• _YOUR GOAL_
Count the lines below that contain the word "Given", and report only that number.

• _MATERIALS PROVIDED_
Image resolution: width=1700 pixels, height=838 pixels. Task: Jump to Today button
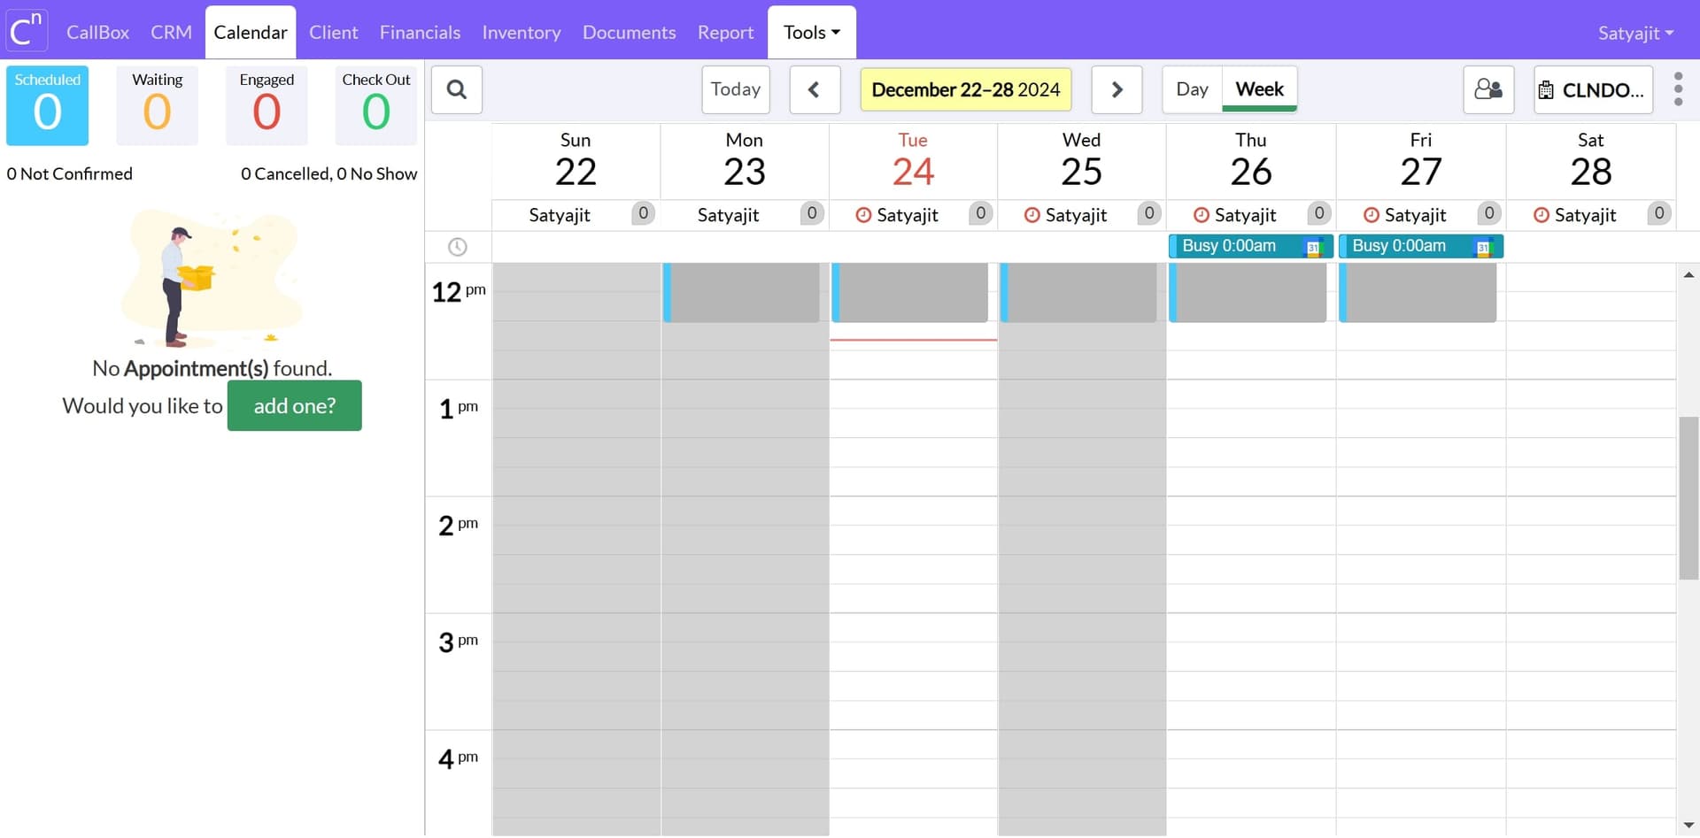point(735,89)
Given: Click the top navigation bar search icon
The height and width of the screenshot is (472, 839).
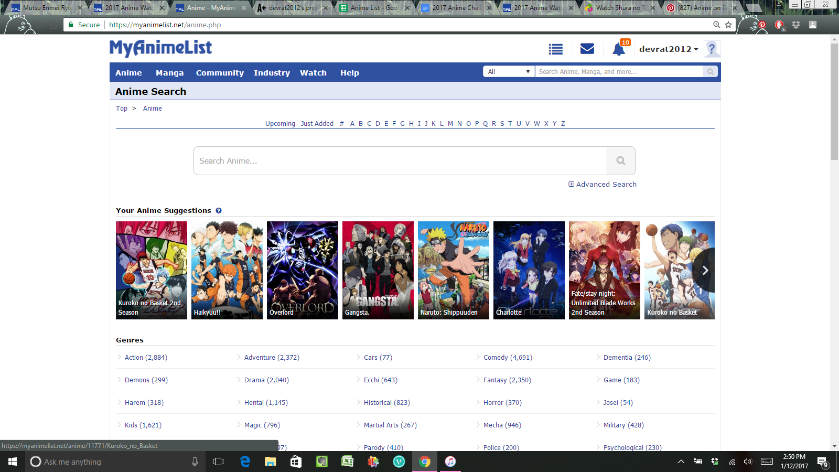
---
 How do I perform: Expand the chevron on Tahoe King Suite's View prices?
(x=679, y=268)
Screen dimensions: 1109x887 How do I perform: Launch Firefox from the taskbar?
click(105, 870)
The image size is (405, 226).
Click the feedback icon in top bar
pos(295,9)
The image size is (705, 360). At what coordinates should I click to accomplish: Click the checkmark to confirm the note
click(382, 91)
...
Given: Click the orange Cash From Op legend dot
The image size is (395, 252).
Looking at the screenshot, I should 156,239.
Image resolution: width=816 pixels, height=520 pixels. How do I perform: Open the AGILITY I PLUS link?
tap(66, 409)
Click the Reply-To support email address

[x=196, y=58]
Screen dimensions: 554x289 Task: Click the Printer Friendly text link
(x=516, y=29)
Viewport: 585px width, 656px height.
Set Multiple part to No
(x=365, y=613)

• _SOLVED PROBLEM_
2